In our travels we have become adept at going round and round on their roundabouts while trying to figure out which exit to take.  Really, people, it is that confusing.  Armed with roadmap and Gina, our gps aid…we are in a constant state of confusion because the road signs are so unhelpful.   

Now we are in a village on the eastern side of Lake Como and it about to rain.  Do we want to brave the weather?  Not entirely sure. But Rayman just informed me the day we leave here, it will be sunny and near 80.  It is par for the course on this trip.  Rain has called upon us just as tears follow the untimely death of our favorite character in a movie or as they follow good news on Sunday Morning on CBS…  It won’t relent. It’s got our number.  
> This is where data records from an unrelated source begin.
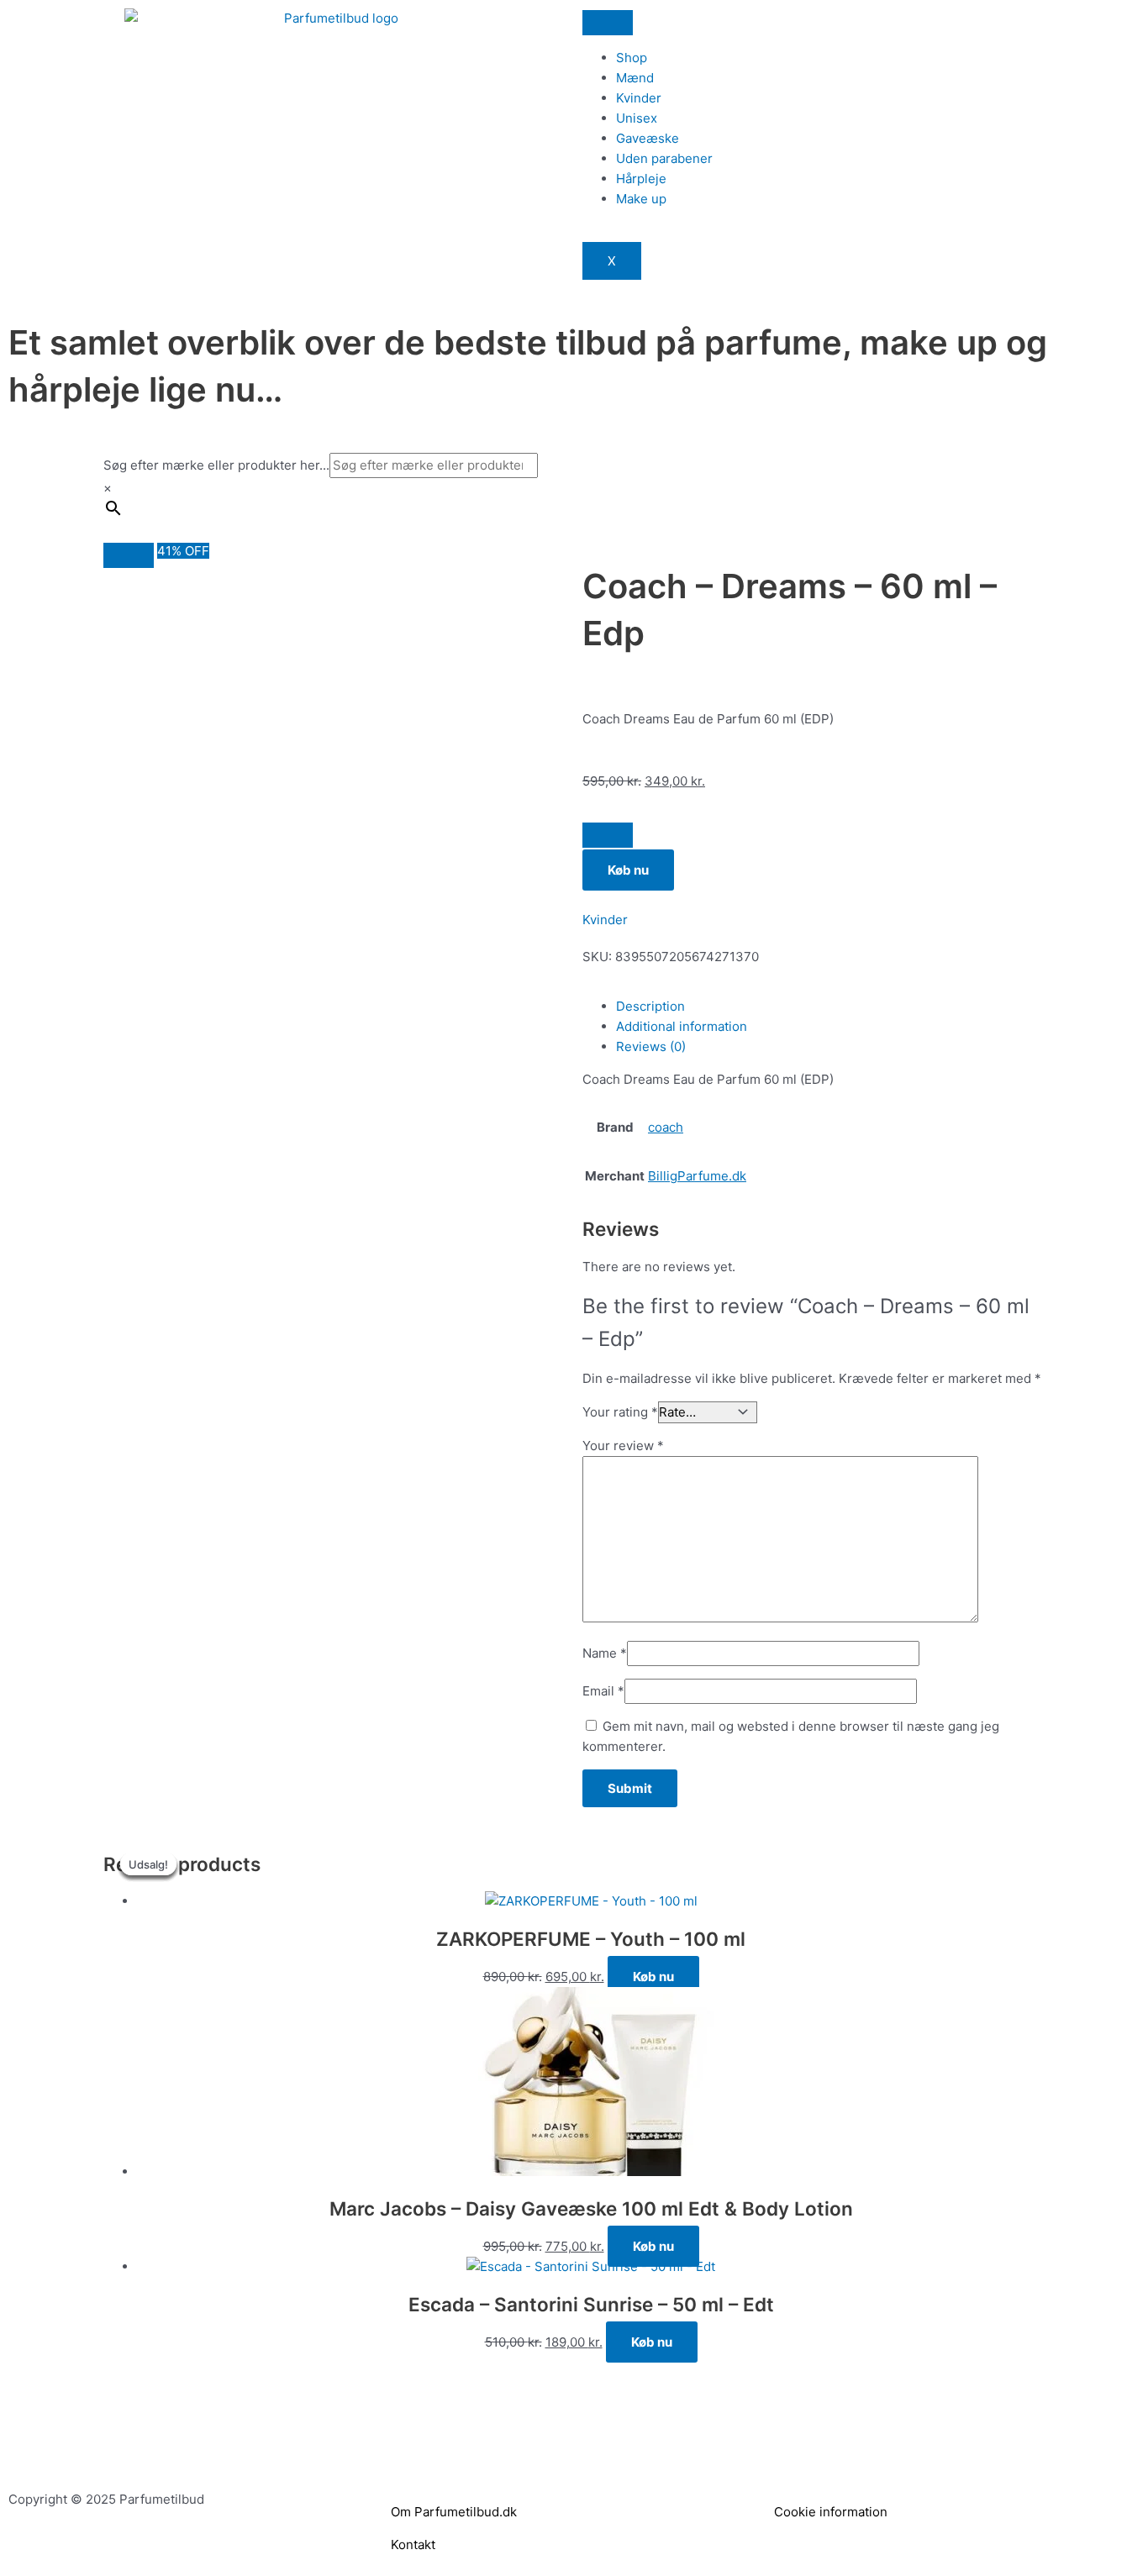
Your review (623, 1446)
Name (604, 1653)
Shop (631, 58)
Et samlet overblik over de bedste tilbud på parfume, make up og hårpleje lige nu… (527, 366)
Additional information (681, 1026)
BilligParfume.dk (697, 1176)
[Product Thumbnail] (128, 555)
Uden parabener (664, 158)
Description (650, 1006)
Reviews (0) (651, 1046)
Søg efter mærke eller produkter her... (216, 465)
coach (665, 1127)
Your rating (620, 1412)
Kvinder (638, 98)
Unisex (636, 118)
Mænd (635, 78)
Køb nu (628, 870)
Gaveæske (647, 138)
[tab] (830, 1006)
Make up (641, 199)
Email (603, 1691)
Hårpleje (641, 179)
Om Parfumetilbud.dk (454, 2512)
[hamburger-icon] (607, 22)
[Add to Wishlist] (607, 835)
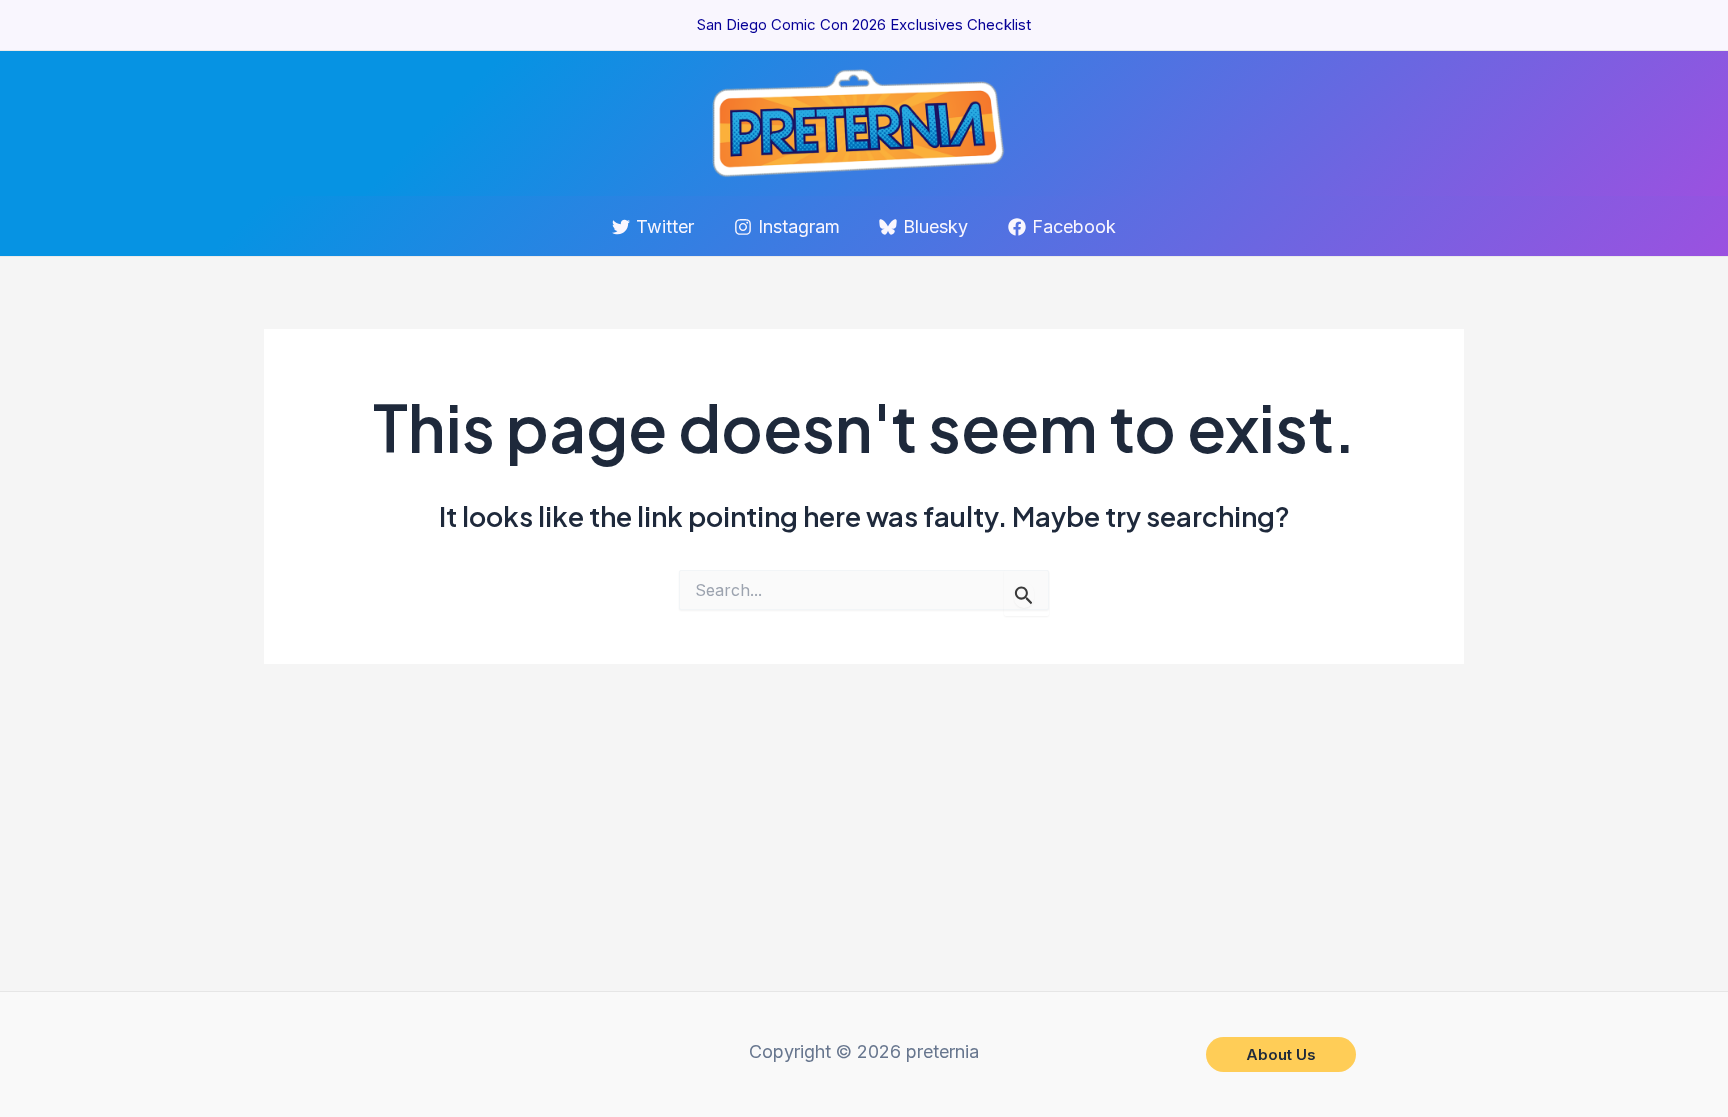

This morning we had breakfast with a couple from a Parker (?), Alaska.  He, a man of the eyes (eye doc), she from Massachusetts originally.  They are as worried as we are about Trump.  We had a lively conversation in between sneezes and coughs as they arrived here yesterday having caught cold somewhere along the line.  Would have continued the discussion but there is only so much risk we wanted to take with germs so we politely excused ourselves and scuttled back to our room like runway models heading backstage, with purpose.

 

Other observations of Italy.  Deer live here as evidenced by the signs on the roads…deer crossing signs just like home.  No skunks.  Lots of bird as evidenced by bird song and a nest in the bottom drawer of our villa in Tuscany in the dining room.  Mallards are on the lake. Pigeons and wrens are everywhere.  Horses and sheep.  Haven’t seen a squirrel yet.  No kangaroos ( just jesting).  Lots of roses, vines, trees of many varieties many of them unknown by us.  We have only seen one traffic jam going the opposite direction, thanks for that.  I think the freeways are less travelled because many are toll roads and trains are everywhere and they are full all the time.  So much easier and less expensive way to get around.  They are so smart that way.  All of Europe is smart that way.  We are so far behind.  And retreating further and further.

One of hundreds.

One of hundreds.

Inside.

Inside.

Tunnels are an art form here.  They think nothing of burrowing through a mountain.  They have the resources because their military doesn’t gobble up all the money.   All the major cities have extensive metros.  And busses, and trolleys.  Again, their societies help move people around very, very efficiently and effectively.  Drill, baby, drill takes on a whole new connotation here.  Milan is in the middle of adding a fourth major metro line and part if it was on the street in front of our Airbnb.  Luckily we were there Saturday and Sunday.  When we departed yesterday morning, it was noisy while the weekend was quiet.

An aside, of sorts.  The London lady in the ristorante thinks the U.S. engages in indentured servitude and who am I to disagree.  How proud was I to be in management putting in 60 hours weeks without overtime only to hand out checks to non- management subordinates who made more money without the responsibilities I had.  Or Rayman’s 5th level dropping off a project at 5 p.m. as he was going home for the day and asking for results in the morning, which required hours of work.   Yes, the American worker.  Not sure anything has changed.

So, traveling is eye 👁 opening as well as eye 👁 popping.  Mind expanding and mind blowing. A test of endurance and a test of strength.  A juxtaposition of old and new, ancient and modern.  Of convenience and inconvenience.  Of laughter and tears.  

And did I mention it has been raining a lot?

1 comment

add comment
Nancy Cleland (7 months ago)

Al and I, on a driving trip from Paris to St. Remy de Provence, encountered a few roundabouts. Lively discussion inside the car ensued each time. Al was most upset with my feeble attempt to read the French map. Then he discovered I was holding it upside down! More lively discussion. Yes, dear, I can easily relate to your traveling experiences!